Мировые религии, как мы увидим, полны такого рода двусмысленности. С одной стороны, они выступают против рынка; с другой — пытаются выразить свой протест в коммерческих категориях, словно утверждая, что превращение человеческой жизни в череду сделок — дело не очень хорошее. Мне кажется, что даже эти немногие примеры показывают, как сильно ретушируют действительность общепринятые версии происхождения и истории денег. Есть даже какая-то наивность в историях о соседях, меняющих картошку на лишнюю пару обуви. Когда древние размышляли о деньгах, вряд ли им в голову в первую очередь приходил дружеский обмен.
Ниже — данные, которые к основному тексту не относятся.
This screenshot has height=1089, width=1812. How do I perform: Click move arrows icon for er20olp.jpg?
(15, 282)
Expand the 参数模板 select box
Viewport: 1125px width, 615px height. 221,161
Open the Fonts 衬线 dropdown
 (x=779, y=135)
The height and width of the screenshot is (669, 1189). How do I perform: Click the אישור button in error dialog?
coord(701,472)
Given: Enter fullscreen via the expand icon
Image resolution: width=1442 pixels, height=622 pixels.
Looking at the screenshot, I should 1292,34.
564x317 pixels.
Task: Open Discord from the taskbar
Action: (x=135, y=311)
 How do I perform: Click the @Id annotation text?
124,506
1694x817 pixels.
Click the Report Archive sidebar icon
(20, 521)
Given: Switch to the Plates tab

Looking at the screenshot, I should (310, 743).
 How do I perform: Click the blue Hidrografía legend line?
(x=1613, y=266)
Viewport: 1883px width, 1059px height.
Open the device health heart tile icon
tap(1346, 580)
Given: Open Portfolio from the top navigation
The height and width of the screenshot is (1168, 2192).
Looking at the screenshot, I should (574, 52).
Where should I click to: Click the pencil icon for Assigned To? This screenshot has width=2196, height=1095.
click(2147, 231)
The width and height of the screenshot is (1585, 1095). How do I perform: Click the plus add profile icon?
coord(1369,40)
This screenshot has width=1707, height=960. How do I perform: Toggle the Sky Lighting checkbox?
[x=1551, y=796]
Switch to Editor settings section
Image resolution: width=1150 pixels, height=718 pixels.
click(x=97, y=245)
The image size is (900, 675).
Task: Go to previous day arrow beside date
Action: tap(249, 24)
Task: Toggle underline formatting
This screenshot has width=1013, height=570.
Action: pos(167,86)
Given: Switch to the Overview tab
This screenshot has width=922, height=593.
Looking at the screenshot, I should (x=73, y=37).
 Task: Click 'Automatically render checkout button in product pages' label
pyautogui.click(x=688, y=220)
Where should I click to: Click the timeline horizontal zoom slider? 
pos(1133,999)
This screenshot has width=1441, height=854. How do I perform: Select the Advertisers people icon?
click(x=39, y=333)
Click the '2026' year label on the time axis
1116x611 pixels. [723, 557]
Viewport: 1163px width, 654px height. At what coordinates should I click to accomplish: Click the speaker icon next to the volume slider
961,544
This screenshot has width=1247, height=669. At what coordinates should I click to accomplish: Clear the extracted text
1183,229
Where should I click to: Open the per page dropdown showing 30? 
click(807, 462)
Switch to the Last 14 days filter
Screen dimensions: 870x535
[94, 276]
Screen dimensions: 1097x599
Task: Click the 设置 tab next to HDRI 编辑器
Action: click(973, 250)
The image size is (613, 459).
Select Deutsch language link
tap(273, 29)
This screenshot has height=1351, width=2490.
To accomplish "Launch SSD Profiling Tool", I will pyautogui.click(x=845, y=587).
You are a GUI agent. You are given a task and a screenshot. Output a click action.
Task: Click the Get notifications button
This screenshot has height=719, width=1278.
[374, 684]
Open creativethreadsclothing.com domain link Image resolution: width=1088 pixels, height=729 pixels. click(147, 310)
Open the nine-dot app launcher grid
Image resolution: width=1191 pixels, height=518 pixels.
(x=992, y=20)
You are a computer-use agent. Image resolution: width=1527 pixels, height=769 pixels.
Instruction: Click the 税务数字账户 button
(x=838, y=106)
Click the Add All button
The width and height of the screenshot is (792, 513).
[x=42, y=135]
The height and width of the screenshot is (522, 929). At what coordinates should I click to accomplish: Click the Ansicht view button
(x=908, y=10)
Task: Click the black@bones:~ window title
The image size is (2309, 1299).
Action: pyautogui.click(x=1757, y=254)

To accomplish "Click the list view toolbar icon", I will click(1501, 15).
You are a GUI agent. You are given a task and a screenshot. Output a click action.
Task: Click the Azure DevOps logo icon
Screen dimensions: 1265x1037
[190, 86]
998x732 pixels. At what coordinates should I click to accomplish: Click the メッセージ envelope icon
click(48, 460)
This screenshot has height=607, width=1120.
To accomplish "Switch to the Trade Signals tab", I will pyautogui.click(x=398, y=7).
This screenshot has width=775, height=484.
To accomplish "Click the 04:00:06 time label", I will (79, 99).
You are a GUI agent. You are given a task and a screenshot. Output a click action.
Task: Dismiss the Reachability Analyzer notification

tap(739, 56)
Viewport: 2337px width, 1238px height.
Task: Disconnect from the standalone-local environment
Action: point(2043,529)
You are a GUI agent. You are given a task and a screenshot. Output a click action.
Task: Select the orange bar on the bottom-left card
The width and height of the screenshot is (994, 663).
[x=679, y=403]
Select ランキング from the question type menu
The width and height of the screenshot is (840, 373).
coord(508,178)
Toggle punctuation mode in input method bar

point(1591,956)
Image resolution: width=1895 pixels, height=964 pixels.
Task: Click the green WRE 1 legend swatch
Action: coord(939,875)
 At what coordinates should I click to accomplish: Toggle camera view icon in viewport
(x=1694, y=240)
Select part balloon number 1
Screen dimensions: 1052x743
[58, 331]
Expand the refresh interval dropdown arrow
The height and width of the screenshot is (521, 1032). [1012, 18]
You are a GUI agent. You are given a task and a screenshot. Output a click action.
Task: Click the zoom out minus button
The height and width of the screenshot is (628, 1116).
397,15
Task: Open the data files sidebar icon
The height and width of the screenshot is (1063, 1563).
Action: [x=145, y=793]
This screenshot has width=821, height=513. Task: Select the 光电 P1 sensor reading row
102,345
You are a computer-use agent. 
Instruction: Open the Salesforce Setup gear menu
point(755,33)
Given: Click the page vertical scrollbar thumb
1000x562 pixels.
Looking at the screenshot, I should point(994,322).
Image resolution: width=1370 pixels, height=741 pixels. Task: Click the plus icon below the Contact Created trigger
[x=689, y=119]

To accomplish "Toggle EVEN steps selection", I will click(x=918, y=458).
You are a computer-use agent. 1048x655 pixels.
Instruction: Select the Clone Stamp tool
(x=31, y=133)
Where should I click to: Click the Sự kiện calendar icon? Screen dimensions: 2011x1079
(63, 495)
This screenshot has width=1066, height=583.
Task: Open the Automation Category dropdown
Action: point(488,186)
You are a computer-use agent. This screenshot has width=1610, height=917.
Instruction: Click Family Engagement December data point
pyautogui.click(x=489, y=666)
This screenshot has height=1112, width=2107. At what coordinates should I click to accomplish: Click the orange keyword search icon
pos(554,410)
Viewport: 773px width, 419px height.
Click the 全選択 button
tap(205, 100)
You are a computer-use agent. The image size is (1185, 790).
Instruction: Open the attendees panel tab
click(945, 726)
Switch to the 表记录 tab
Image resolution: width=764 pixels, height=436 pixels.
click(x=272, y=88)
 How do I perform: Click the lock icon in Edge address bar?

Конечно, кто-то мог подумать о своем счете в местном шинке или, если это был купец или управляющий, о складах, счетных книгах или экзотических заморских товарах. Но большинству скорее в голову приходила продажа рабов и выкуп пленников, алчность откупщиков и бесчинства победоносных армий, залоги и проценты, кражи и вымогательство, месть и наказание и прежде всего противоречие между, с одной стороны, необходимостью денег для нахождения невесты с целью создания семьи и рождения детей и, с другой — использованием этих же самых денег для разрушения семей посредством накопления долгов, в оплату которых кредитор забирал жену и детей. «Некоторые из дочерей наших уже находятся в порабощении. Нет никаких средств для выкупа в руках наших». Можно только догадываться о том, что означали эти слова для отца из патриархального общества, в котором способность мужчины защищать честь своей семьи была всем. Вот что означали деньги для большинства людей почти на всем протяжении человеческой истории: леденящую душу перспективу, что сыновей и дочерей заберут в дома омерзительных чужаков, где они будут чистить отхожие места и время от времени оказывать сексуальные услуги, подвергаться всем мыслимым видам насилия и злоупотреблений в течение долгих лет, если не вечно, в то время как их родители будут бессильно ждать, пряча глаза от соседей, которые точно знают, что происходит с теми, кого они должны были защищать[90]. Разумеется, это худшее, что могло произойти с человеком, — именно поэтому в притче это могло служить заменой преданию в руки истязателям на всю жизнь. И это только с точки зрения отца. Можно только догадываться, что чувствовала при всем этом дочь. А ведь в течение человеческой истории многие миллионы дочерей узнали (многие узнают и сейчас), что это означает.